Detection of eGFP- or tdTomato-tagged iPSC-derived cells by genomic PCR in collected postmortem tissues. Peripheral blood mononuclear cells from animal undergoing transplantation with eGFP-transduced HSPCs were used as positive control for animals that received eGFP-tagged iHPs. Tissues were collected 25 days (cy0959) or 1 year (remaining animals) after iHP infusion. Day-10 iHPs expressing tdTomato were used as positive control for animals that received iHPs tagged with tdTomato.

Figure 6.

Evaluation of immunogenicity of iHPs derived from MHC homozygous iPSCs. (A) Schematic diagram for the assessment of alloimmune response to iPSC-derived iHPs. (B) Titration of serum from MCMs infused with MHC-mismatched peripheral blood lymphocytes (positive control). Day-0 serum before lymphocyte infusion.

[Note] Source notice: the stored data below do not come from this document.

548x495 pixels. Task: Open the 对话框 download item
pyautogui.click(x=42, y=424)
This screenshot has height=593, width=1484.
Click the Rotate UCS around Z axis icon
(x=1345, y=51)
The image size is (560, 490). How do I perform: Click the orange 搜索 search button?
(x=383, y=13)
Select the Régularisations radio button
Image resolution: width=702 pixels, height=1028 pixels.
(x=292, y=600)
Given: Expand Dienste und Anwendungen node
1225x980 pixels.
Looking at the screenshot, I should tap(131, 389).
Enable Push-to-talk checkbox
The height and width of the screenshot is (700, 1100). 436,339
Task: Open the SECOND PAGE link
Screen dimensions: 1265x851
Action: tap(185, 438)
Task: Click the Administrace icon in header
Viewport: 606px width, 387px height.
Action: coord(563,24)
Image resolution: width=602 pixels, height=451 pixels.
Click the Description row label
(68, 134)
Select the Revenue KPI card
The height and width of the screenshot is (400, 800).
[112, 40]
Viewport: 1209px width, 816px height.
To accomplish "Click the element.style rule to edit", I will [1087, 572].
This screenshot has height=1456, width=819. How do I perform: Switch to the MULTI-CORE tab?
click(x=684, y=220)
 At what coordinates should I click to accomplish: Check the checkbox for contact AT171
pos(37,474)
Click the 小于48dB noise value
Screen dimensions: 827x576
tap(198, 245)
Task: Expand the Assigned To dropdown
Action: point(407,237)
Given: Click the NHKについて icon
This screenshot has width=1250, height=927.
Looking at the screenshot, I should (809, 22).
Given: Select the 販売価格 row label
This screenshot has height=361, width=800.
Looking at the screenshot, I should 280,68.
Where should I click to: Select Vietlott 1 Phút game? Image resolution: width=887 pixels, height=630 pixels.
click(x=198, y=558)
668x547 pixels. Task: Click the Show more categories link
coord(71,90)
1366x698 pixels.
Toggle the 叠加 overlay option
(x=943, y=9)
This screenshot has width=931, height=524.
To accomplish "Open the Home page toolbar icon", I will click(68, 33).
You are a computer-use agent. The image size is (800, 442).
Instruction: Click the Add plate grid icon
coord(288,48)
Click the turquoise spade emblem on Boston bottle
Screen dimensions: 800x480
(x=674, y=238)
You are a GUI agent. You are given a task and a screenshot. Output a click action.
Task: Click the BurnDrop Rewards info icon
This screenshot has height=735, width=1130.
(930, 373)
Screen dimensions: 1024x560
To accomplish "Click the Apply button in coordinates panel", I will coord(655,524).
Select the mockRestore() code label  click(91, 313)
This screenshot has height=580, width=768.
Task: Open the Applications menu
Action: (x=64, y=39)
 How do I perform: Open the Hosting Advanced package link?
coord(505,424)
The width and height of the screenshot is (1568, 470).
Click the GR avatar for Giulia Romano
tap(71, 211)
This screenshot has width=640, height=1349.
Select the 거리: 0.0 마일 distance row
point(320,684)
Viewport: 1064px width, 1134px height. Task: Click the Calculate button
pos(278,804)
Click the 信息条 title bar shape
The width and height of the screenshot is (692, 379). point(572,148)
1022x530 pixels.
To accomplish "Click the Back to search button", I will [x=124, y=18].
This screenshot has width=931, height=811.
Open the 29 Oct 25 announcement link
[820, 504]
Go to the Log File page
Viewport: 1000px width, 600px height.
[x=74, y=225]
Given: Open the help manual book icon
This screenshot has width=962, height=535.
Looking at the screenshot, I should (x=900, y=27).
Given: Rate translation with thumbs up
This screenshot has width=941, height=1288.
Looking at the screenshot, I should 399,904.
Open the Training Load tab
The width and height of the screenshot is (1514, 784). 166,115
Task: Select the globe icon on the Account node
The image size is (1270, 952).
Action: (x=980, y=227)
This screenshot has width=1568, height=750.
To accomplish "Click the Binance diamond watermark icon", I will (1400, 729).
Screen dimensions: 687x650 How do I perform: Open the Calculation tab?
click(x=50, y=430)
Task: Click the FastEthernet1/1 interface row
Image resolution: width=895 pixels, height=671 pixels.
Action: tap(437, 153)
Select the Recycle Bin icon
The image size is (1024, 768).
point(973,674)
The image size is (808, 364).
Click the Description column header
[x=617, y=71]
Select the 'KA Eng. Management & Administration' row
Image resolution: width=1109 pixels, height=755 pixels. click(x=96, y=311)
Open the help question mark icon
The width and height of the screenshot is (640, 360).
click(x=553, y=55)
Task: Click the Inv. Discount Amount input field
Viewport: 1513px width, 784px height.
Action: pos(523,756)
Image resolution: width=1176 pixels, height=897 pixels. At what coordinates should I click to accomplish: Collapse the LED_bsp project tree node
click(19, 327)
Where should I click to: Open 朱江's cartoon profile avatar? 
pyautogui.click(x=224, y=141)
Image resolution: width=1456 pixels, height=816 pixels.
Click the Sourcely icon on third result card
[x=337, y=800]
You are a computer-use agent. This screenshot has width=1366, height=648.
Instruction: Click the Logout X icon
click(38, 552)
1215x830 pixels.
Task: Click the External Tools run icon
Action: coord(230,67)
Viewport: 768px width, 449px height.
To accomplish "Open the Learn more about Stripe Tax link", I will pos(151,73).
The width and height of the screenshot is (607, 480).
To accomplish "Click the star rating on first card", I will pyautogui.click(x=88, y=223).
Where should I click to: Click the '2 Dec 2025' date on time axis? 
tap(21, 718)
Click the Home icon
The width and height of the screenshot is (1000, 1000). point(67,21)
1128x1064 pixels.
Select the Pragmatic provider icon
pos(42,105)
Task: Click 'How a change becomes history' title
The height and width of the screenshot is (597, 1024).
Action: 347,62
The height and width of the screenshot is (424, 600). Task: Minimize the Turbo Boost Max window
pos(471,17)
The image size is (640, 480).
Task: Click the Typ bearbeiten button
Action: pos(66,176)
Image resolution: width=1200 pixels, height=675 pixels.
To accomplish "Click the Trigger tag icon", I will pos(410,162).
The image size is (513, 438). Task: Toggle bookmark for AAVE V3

Day-90 serial dilutions of serum collected 90 days after infusion. nMFI values and fluorescence-activated cell sorting plots are shown. (C) Titration graphs of serum samples from each group collected at different time points from animals that were infused with MHC homozygous iHPs that were not activated with IFN-γ. (D) Titration graphs of serum samples from each group collected at different time points from animals that were infused with MHC homozygous iHPs that were activated with IFN-γ and analyzed. Dot plots of 1/20 and 1/40 dilutions of serum collected at different times after iHP infusion from representative animals are shown. In panels C and D titration graphs, each dot represents a different animal from each group. The different days of the serum collection after the first iHP infusion are indicated by different colors (day 0-120).